Dorcas hardly missed him, for she, too, had new ways to walk. Clayton Rand came often now. He seemed to be fascinated, perhaps by her beauty and the simplicity of her mien, and perhaps by the dignity of her undefended state. She never asked him into her house, though she would drive and walk with him. Her strength, that summer, seemed to her boundless. She could work all day and sit up half the night sewing old finery or washing and ironing it, and then she could sleep dreamlessly for two or three hours, and wake to work again and drive with Clayton Rand in the evening. It seemed to her at times as if that life would go on breathlessly forever, and then again she knew it would not go on; for she had planned the end toward which it was tending, and the end was almost there.

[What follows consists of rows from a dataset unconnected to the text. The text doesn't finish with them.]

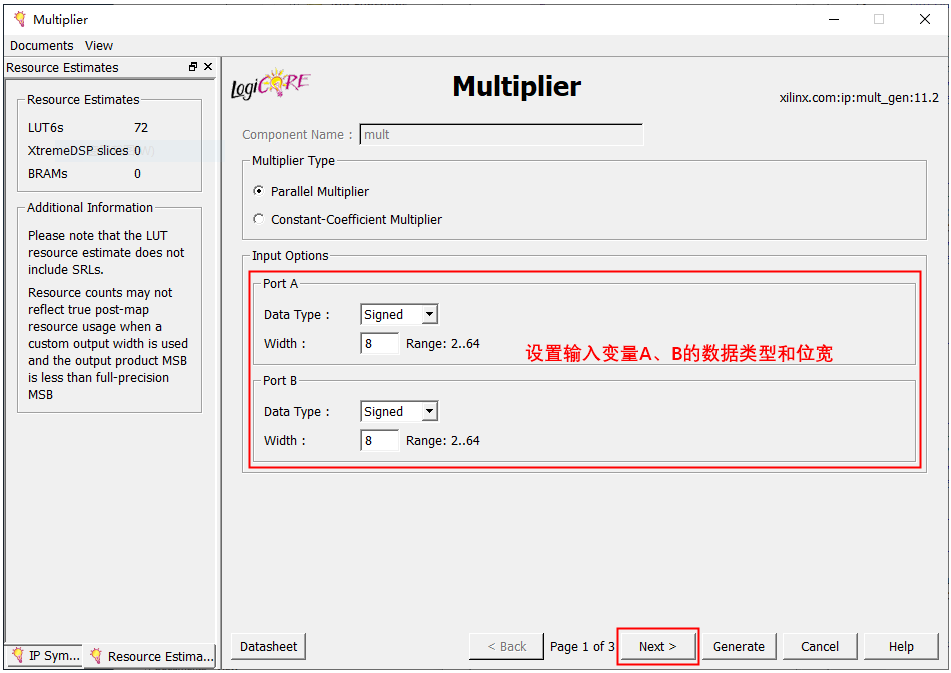The image size is (951, 673).
Task: Switch to the IP Symbol tab
Action: 44,656
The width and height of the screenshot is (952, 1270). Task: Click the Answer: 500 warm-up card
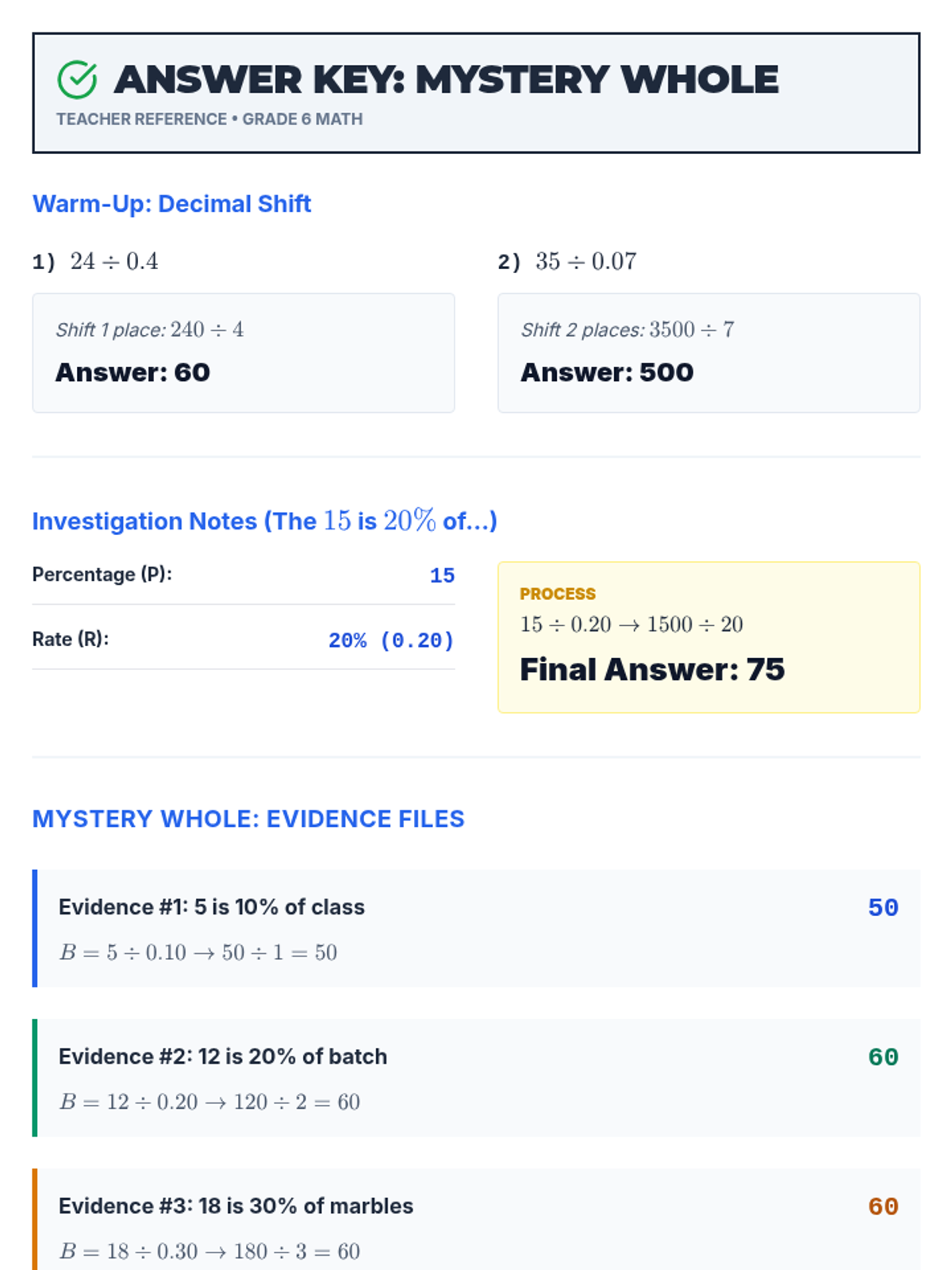click(708, 353)
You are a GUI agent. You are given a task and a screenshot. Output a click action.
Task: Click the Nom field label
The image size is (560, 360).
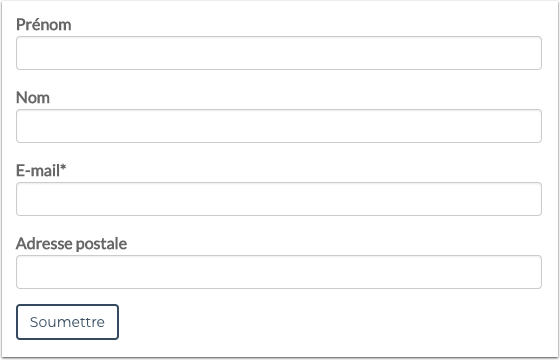tap(33, 98)
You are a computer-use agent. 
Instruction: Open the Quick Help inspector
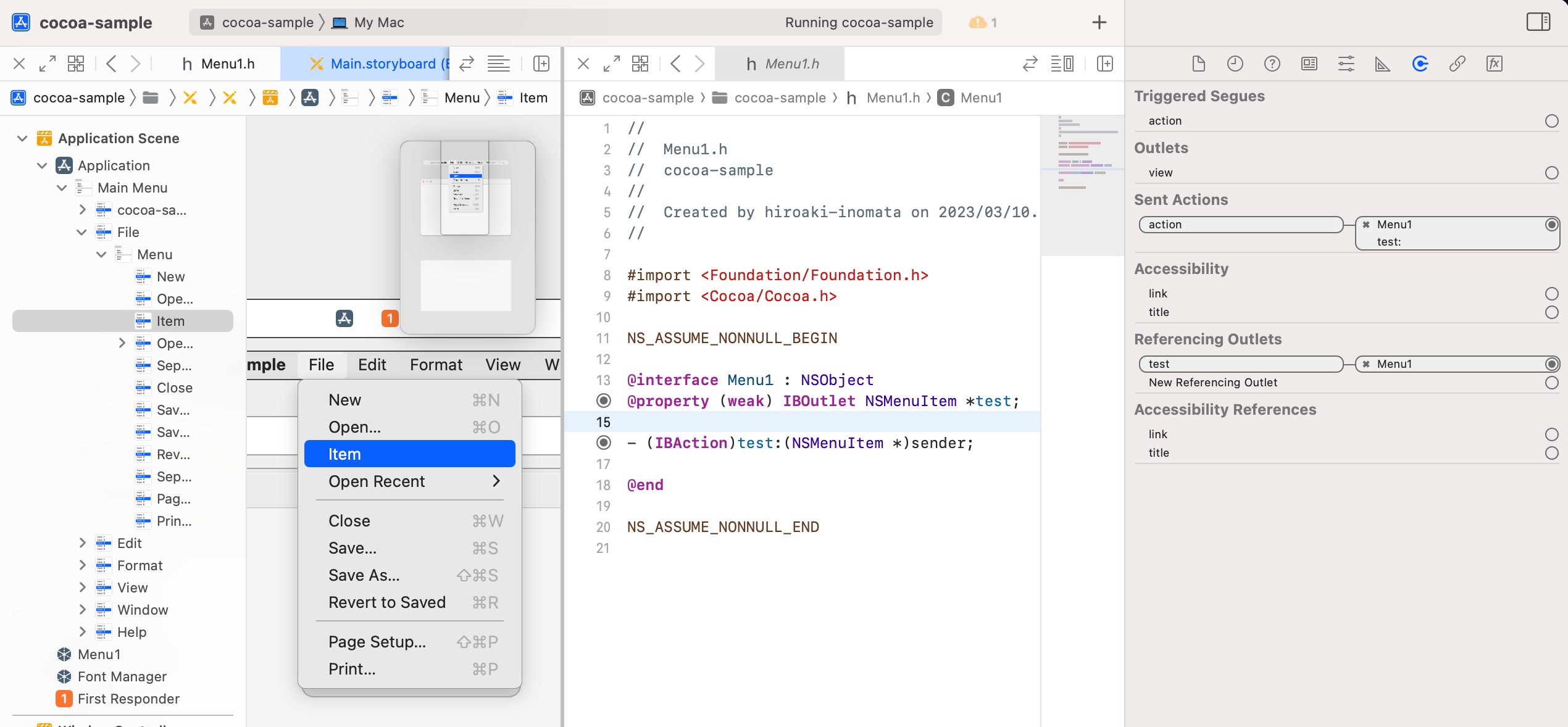point(1272,64)
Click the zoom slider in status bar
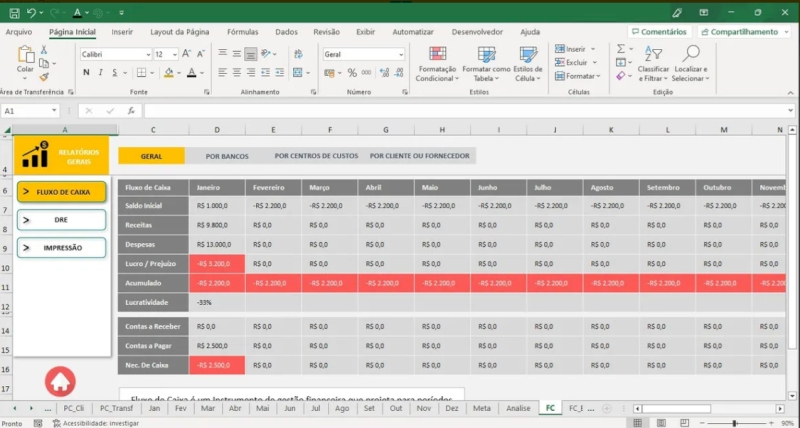Image resolution: width=800 pixels, height=428 pixels. (735, 423)
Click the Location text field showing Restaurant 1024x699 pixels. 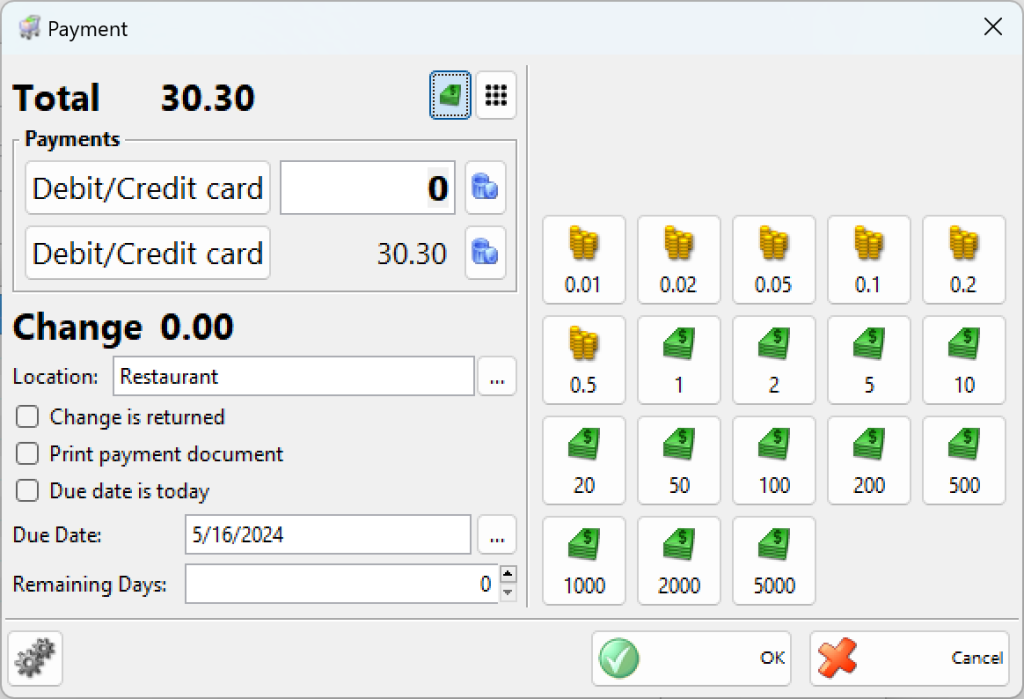(x=293, y=377)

One afternoon, as she came home from her work flushed and covered with dust, yet looking like an earth-queen in her triumphant health, she had to pa.s.s Alida's house, and Alida's mother was waiting for her by the gate. As Dorcas came on swiftly, she had a thought that Alida was not very wise, or she would keep her lovers away from Mrs. Roe. The mother and daughter were too much alike. The older woman was a terrible prophecy. The fairness of youth had faded in her into a soft ivory, her hair was a yellow wisp tightly coiled, and her mouth drooped in a meagre discontent. She regarded Dorcas frowningly from sharp eyes, and Dorcas stepped more proudly. She had fancied this onslaught might await her.

"Dorcas Lee!" called the woman sharply. "Dorcas Lee!"

Then, as Dorcas stopped, in a calm inquiry, the woman went on rushingly, all the words she had not meant to say tumbling forth as she had thought them.

"Dorcas Lee, what are you carryin' on for, the way you be, with Clayton Rand? There ain't a decent girl in town would step in an' ketch anybody up like that. You'll get yourself talked about, if you ain't now. I was a friend to your mother an' I'm a friend to you, an' now I've gone out o' my way to give you warnin'."